# WRITTEN INSTRUCTION
Please output every line of the data below without changing it, leaving the pictures out.

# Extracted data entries
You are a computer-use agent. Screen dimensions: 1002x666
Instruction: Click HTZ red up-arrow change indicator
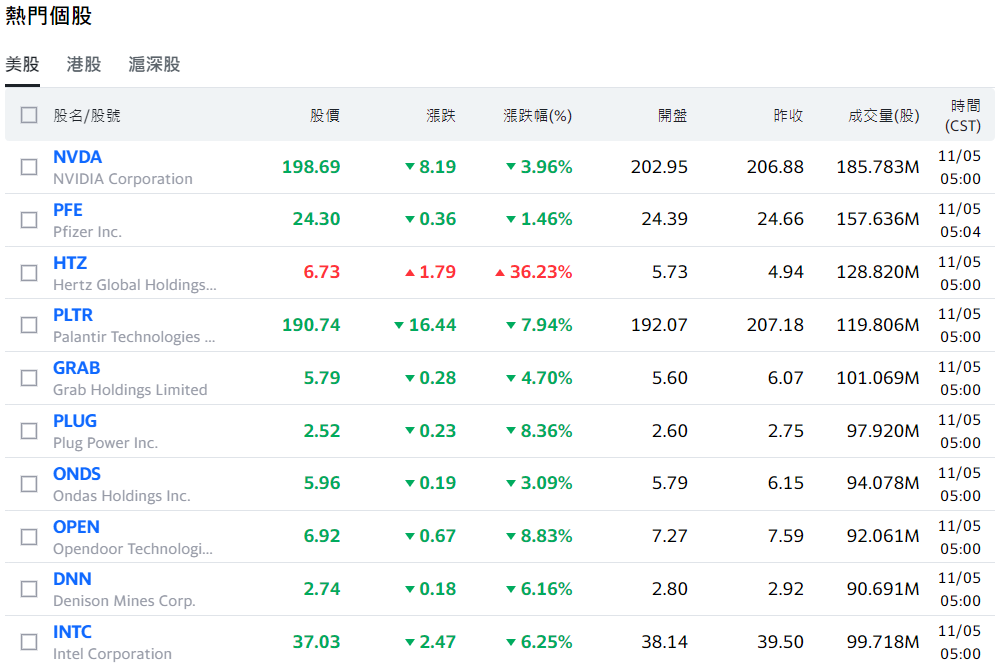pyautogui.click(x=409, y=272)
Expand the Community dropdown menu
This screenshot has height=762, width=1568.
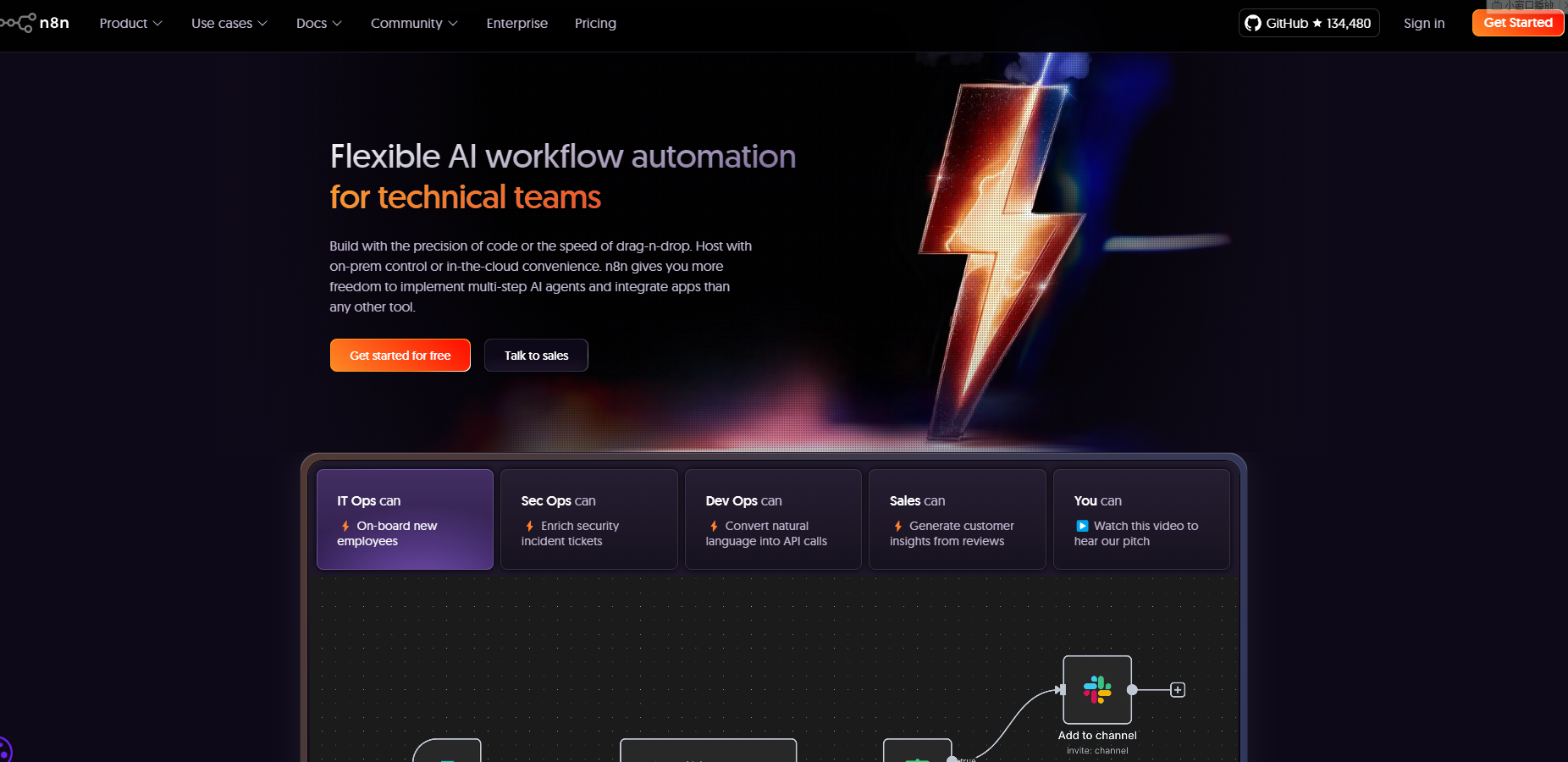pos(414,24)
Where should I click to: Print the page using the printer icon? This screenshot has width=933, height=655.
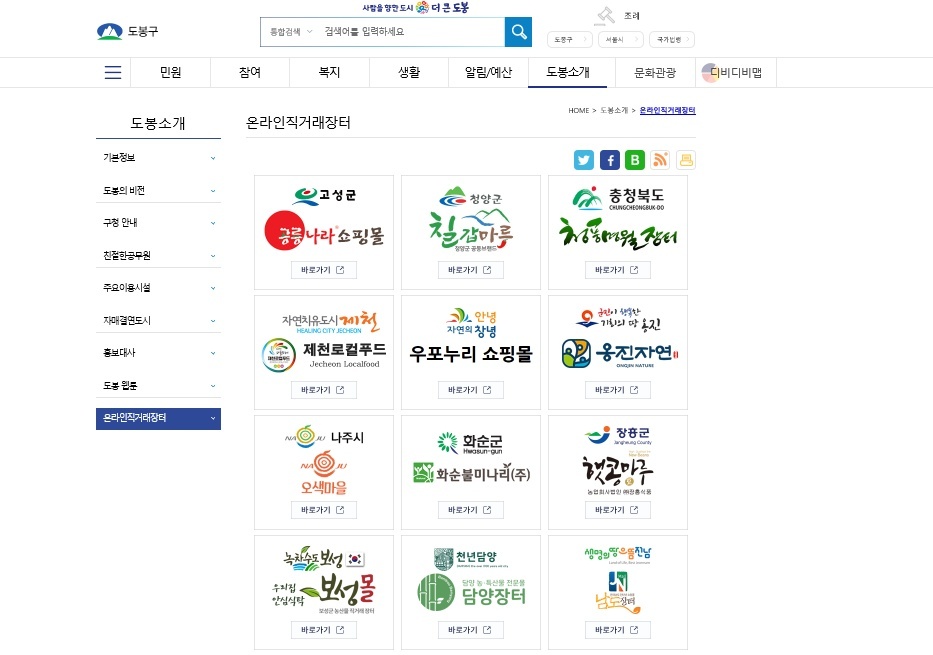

# THE ANSWER
You are a computer-use agent. Screen dimensions: 1002x666
Instruction: Click HTZ red up-arrow change indicator
pyautogui.click(x=409, y=272)
Expand the Community dropdown menu
This screenshot has height=762, width=1568.
pos(414,24)
Where should I click to: Print the page using the printer icon? This screenshot has width=933, height=655.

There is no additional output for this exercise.